» **EXERCISE DESCRIPTION**
Format the lines of the records that run from the one containing "Click Spaces: 4 indentation setting" down to the end of the records, both ends included, as a numbered list, omitting blank lines. Leave the pictures out.

(Rows from a screen-grounding dataset)
· · · · ·

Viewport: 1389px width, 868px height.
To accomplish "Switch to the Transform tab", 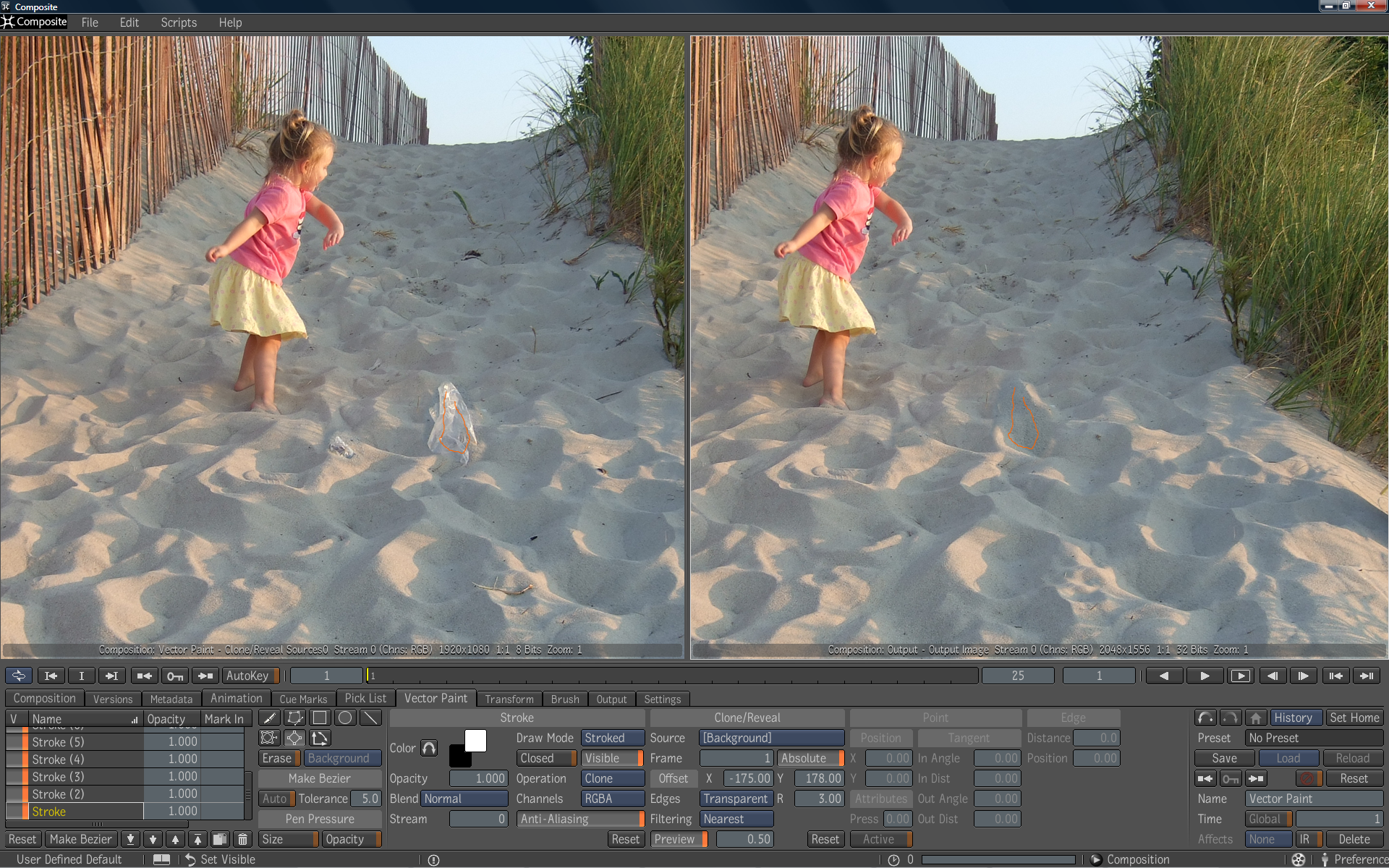I will [509, 699].
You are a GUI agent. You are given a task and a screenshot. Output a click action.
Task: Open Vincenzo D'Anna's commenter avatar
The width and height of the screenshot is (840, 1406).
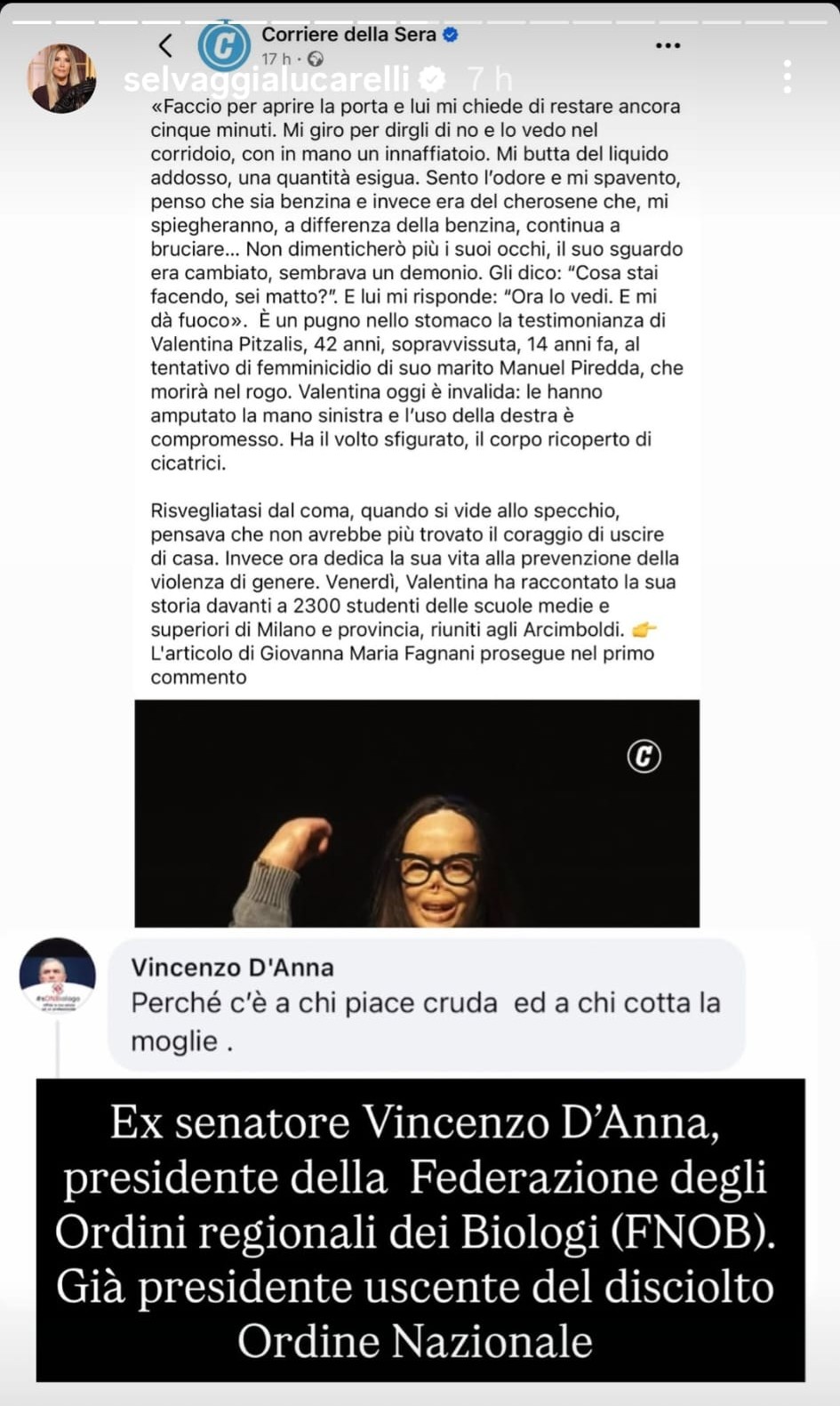coord(58,976)
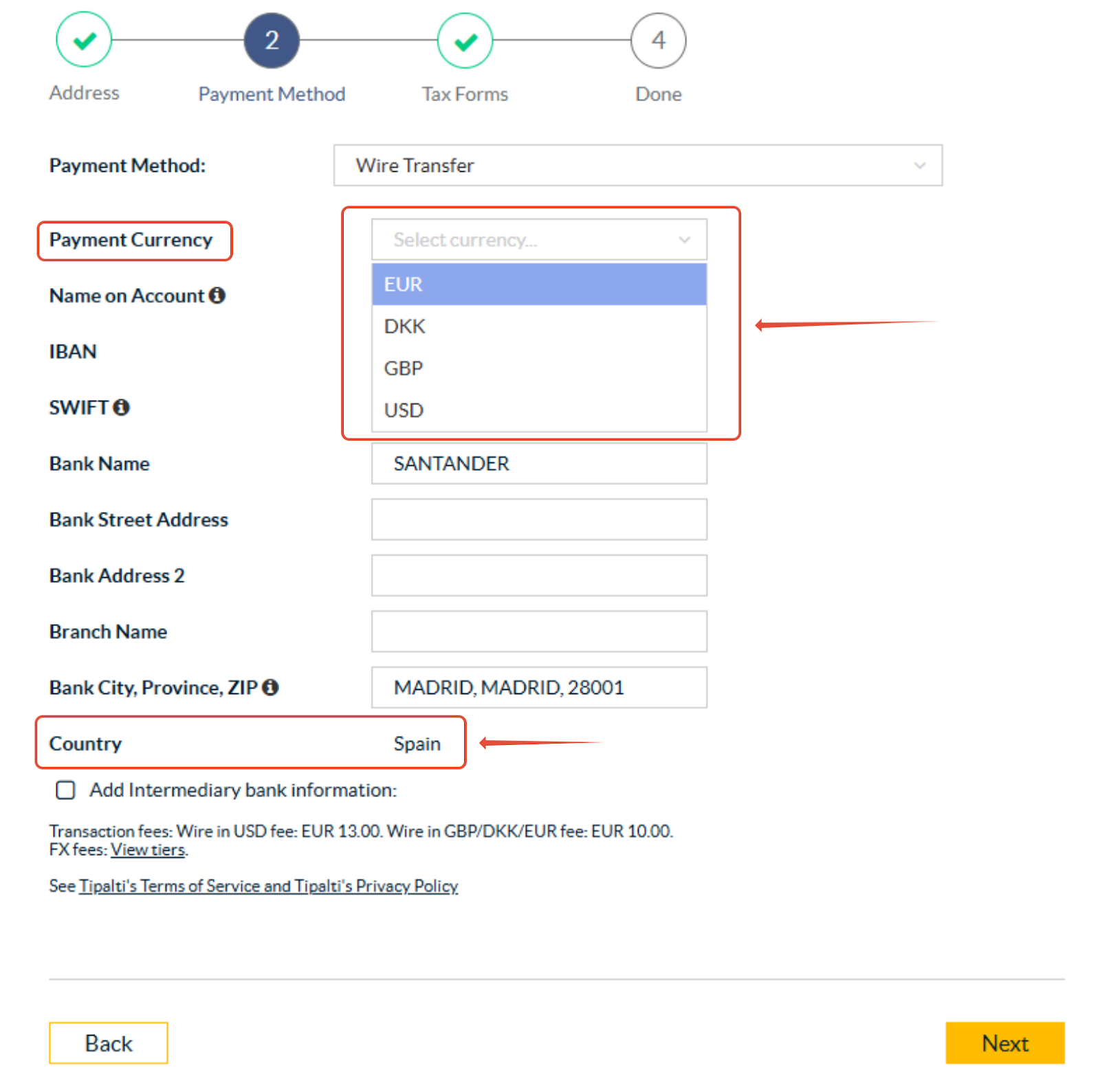This screenshot has width=1100, height=1092.
Task: Click the Bank Street Address input field
Action: click(539, 520)
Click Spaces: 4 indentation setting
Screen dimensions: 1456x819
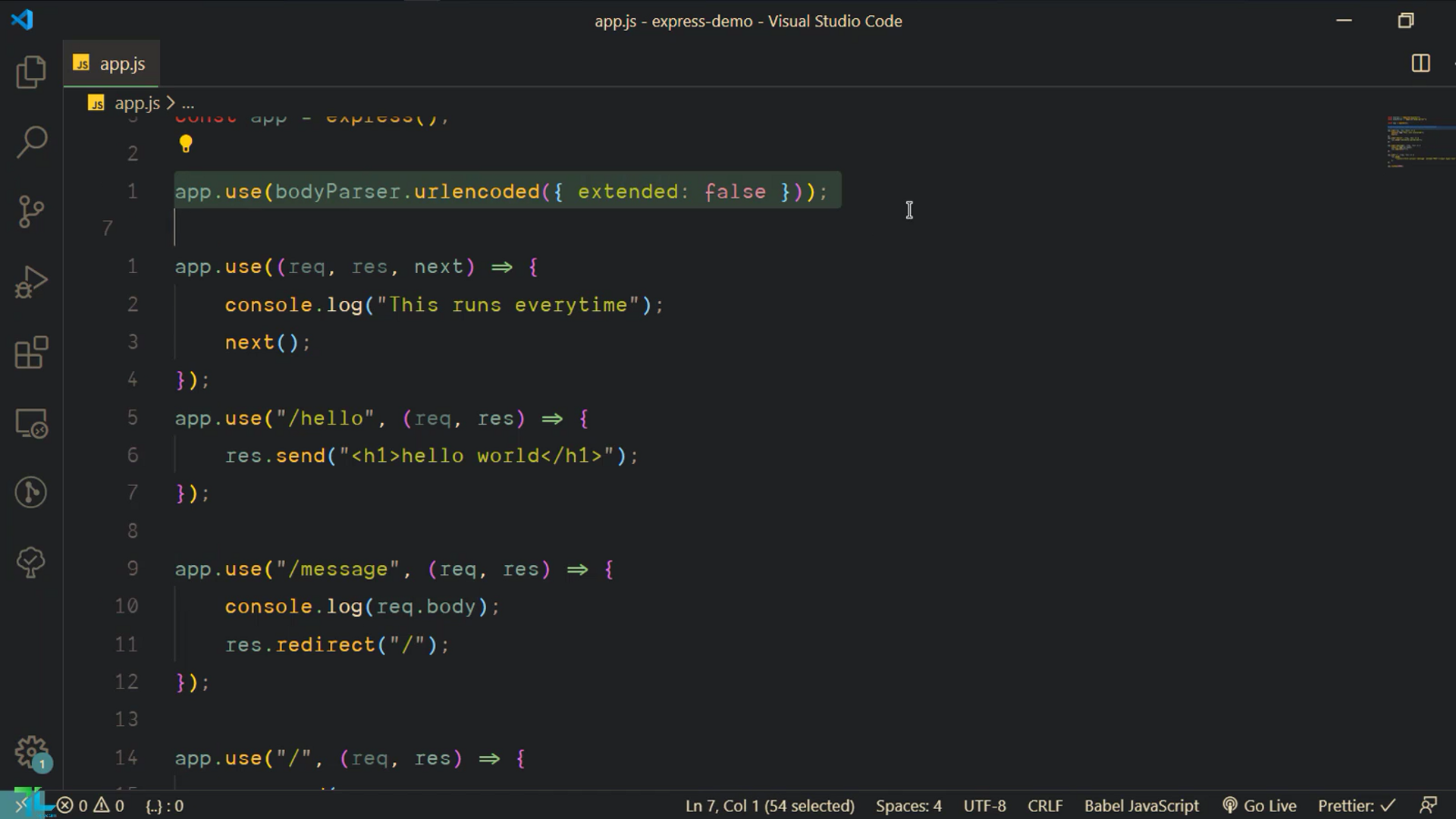[908, 805]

· · · · ·

» **OUTPUT FOR THIS EXERCISE**
1. Click Spaces: 4 indentation setting
2. Screen dimensions: 1456x819
3. [908, 805]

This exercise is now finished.